What needs to be done
Please quote everything from the first of the rows down to the line containing "will click(146, 53).", reproducing each line unchanged.
-- START --
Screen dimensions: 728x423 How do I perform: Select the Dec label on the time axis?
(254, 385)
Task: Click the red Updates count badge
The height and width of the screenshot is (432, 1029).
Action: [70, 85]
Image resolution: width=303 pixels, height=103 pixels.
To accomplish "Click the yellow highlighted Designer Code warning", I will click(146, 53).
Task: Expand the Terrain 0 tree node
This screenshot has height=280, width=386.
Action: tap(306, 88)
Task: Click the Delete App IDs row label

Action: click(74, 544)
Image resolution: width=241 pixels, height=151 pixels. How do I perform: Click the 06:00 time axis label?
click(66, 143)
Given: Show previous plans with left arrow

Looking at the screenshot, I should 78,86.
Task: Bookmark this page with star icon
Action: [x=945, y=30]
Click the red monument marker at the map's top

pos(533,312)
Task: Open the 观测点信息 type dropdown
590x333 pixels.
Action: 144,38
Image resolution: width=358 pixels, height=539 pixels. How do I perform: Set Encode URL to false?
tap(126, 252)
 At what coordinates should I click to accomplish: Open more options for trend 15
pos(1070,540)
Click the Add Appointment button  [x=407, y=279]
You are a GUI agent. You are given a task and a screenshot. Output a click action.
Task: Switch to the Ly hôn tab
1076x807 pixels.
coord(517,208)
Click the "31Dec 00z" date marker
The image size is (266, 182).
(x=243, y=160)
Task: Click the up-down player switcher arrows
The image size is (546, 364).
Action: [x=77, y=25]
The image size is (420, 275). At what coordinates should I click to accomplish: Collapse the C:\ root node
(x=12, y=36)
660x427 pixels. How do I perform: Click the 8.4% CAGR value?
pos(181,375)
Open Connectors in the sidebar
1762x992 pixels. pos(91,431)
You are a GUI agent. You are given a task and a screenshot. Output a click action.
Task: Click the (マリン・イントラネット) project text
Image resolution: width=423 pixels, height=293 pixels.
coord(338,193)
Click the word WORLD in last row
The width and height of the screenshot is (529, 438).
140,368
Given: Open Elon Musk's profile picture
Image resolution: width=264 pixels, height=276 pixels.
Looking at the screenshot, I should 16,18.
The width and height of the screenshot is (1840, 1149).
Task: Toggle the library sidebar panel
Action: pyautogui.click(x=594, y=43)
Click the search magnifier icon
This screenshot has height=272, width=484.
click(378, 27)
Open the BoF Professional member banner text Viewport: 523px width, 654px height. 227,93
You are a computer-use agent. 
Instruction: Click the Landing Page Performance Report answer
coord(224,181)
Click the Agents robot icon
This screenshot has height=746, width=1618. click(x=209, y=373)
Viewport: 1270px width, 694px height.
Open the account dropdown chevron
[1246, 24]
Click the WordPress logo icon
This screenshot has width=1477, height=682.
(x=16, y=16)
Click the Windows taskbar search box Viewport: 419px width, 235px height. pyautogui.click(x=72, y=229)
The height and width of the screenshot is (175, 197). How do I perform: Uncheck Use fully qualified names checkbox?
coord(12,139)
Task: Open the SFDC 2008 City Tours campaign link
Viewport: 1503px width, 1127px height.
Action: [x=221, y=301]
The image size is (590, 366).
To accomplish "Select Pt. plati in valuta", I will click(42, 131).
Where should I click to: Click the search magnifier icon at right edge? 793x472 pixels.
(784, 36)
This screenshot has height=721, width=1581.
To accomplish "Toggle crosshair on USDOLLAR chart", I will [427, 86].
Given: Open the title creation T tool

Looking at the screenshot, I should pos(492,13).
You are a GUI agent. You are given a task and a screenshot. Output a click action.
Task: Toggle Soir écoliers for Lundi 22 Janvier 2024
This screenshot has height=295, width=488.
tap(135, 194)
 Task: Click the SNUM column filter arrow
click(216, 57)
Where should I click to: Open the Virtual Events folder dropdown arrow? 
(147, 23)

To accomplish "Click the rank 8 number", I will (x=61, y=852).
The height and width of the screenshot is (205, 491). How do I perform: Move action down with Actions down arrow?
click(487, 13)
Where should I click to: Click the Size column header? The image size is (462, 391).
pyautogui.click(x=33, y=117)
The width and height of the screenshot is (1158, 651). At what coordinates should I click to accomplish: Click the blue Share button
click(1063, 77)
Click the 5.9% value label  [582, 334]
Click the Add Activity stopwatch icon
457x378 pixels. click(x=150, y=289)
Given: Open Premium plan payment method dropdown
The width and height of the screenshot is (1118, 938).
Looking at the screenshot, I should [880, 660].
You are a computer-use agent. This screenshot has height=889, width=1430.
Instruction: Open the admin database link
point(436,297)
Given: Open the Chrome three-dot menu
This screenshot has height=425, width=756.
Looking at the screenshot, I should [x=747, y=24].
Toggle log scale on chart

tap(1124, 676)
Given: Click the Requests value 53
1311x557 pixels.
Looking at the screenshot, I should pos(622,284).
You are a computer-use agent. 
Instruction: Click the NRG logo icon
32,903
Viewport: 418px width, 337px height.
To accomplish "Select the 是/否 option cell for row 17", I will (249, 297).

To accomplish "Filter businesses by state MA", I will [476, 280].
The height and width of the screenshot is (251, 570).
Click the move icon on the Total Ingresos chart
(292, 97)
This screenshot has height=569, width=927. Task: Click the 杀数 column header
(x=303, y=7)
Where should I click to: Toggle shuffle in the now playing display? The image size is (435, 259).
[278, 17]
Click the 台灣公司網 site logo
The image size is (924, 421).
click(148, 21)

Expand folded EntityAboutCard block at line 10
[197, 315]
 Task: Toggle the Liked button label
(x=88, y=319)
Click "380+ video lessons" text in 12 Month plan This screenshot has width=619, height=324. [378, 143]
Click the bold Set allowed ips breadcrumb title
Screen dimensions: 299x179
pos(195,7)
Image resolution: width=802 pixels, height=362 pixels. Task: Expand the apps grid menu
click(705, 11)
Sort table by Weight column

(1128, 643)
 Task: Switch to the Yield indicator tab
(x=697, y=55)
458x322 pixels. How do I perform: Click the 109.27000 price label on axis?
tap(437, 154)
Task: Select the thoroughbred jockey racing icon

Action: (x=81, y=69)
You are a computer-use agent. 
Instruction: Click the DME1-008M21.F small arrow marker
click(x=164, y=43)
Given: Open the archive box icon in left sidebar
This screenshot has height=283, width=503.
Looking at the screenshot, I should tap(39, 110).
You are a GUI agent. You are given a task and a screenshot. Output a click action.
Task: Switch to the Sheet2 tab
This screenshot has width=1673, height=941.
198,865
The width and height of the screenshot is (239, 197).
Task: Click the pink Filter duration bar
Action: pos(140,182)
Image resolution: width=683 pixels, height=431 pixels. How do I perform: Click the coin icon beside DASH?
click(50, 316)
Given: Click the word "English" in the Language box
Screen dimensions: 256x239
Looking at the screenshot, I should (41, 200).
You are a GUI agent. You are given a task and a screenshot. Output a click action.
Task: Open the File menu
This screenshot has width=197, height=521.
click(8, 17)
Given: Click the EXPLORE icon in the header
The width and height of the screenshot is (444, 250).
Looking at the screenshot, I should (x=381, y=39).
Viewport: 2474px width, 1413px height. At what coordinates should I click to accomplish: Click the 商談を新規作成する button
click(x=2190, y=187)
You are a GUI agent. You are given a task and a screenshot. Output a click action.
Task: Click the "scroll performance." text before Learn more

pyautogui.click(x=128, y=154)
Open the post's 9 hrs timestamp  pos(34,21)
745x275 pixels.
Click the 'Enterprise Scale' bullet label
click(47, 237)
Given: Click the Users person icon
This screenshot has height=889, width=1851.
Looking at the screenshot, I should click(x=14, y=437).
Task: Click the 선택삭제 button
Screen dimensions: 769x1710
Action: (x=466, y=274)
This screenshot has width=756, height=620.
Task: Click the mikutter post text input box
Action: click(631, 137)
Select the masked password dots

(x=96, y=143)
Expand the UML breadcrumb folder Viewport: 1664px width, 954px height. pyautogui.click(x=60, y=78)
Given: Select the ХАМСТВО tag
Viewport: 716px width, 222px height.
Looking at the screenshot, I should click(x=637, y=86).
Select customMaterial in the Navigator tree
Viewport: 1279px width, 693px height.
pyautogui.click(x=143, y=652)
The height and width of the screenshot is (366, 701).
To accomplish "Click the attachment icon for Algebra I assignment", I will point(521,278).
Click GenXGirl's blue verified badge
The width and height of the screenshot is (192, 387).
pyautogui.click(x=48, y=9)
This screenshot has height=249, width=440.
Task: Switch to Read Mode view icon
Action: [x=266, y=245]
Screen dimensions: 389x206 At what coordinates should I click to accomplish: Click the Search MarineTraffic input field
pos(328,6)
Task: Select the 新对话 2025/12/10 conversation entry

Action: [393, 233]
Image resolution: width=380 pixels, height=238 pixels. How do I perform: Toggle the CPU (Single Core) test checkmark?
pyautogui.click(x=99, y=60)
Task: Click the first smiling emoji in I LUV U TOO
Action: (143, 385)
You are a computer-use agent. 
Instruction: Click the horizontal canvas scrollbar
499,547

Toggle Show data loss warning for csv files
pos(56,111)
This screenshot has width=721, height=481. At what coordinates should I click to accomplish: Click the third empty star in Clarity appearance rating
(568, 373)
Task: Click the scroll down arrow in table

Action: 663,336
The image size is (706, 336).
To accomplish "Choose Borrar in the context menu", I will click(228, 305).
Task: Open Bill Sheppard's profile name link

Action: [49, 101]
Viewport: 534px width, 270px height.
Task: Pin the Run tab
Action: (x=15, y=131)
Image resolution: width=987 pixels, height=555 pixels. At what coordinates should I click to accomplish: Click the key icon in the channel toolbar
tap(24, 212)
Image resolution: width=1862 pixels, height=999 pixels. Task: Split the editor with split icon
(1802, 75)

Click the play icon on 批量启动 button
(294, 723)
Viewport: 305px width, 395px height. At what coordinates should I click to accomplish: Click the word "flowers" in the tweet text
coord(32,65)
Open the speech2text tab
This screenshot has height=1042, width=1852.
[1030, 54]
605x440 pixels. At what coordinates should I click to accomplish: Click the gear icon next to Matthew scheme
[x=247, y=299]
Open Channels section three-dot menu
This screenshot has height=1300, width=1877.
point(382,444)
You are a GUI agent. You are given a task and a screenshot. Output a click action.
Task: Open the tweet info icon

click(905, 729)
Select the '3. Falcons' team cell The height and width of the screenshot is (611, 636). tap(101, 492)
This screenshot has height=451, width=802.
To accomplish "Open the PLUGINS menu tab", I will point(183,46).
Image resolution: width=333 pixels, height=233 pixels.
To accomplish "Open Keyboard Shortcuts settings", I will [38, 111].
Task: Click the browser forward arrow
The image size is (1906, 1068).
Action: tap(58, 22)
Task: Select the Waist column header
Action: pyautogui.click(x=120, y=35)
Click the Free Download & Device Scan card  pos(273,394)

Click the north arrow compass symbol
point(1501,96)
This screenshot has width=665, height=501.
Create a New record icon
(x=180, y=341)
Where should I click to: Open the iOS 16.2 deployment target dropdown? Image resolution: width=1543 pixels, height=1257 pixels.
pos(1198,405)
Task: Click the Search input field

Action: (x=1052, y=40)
-- END --
Expected answer
Screen dimensions: 728x423 How do I perform: Select the Dec label on the time axis?
(254, 385)
Task: Click the red Updates count badge
The height and width of the screenshot is (432, 1029).
Action: [70, 85]
Image resolution: width=303 pixels, height=103 pixels.
To accomplish "Click the yellow highlighted Designer Code warning", I will click(146, 53).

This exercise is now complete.